→ **WORK ORDER**: Would you please transcribe, exactly as written, the lines of the entries below starting at the one that holds "You are a GUI agent. The screenshot is 1470×1253." and ending at the one that holds "Extranet - Login", both included?
───── INPUT
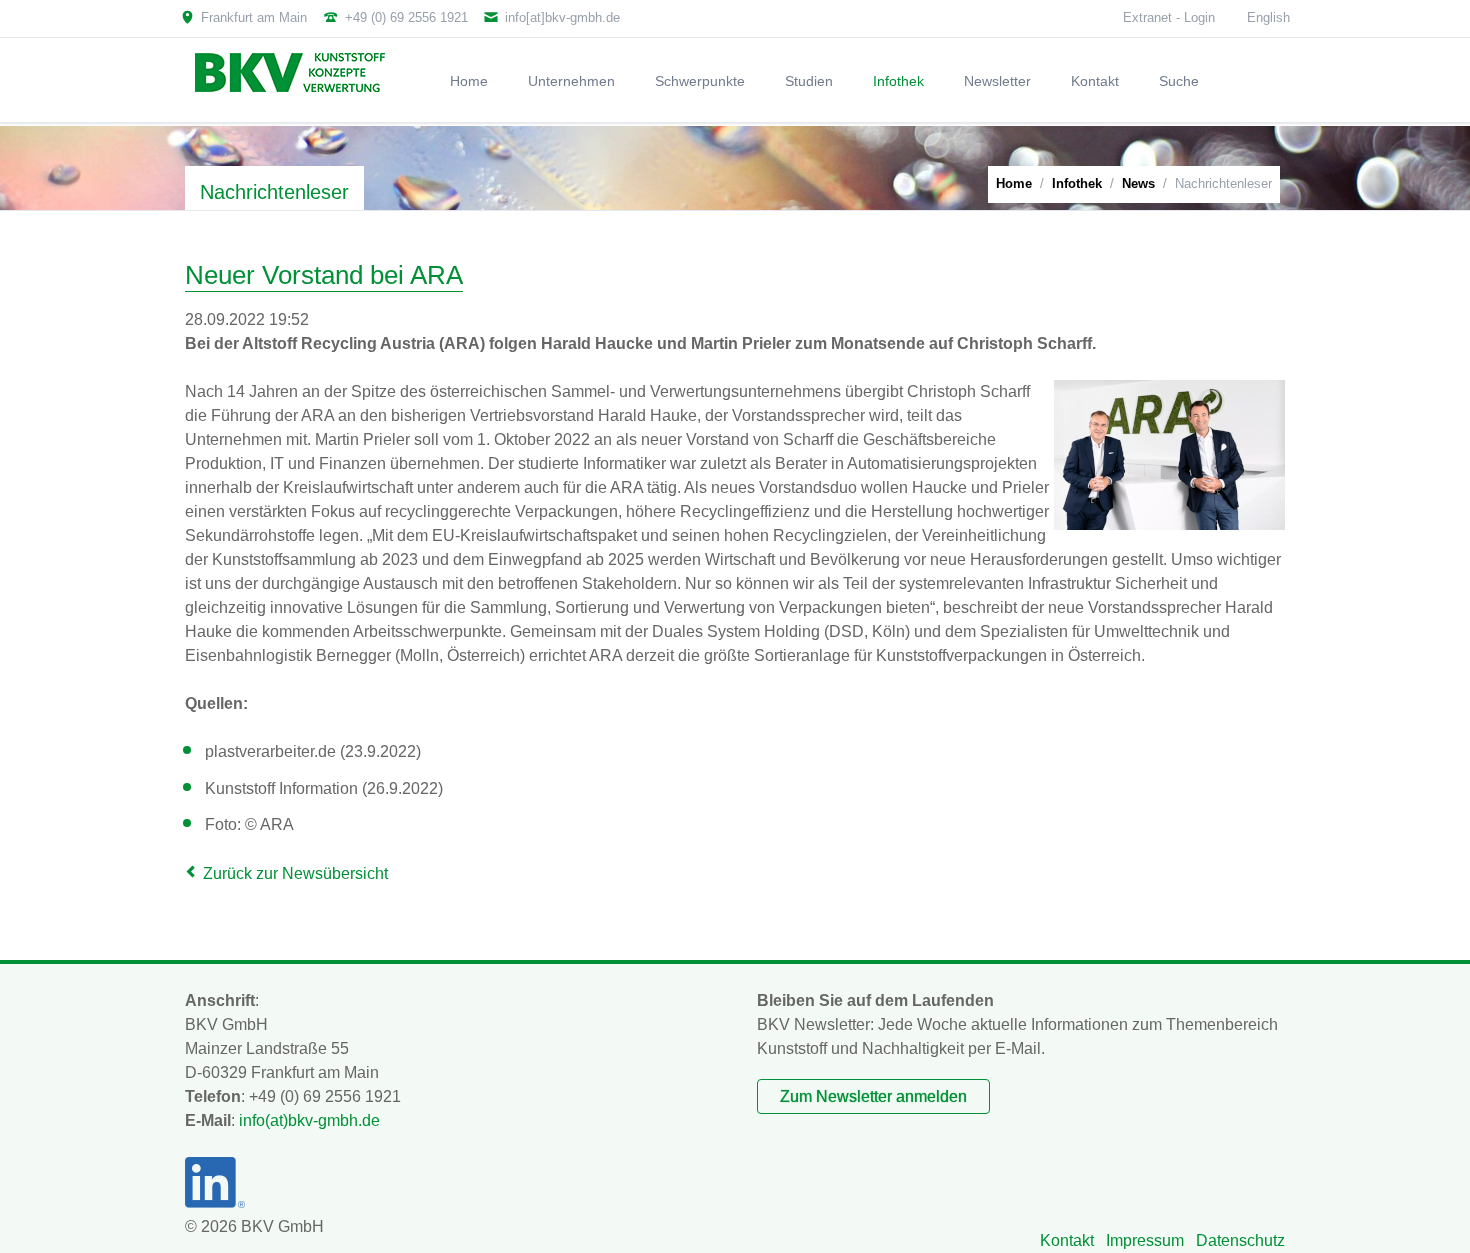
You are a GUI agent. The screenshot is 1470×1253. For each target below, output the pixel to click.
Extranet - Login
──────────
───── INPUT
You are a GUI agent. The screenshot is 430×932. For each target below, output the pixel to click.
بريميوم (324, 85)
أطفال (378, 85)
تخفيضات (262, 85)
──────────
→ **EXERCISE SOLUTION**:
You are a GUI agent. The screenshot is 1470×1253. For each target below, output the pixel to click.
Extranet - Login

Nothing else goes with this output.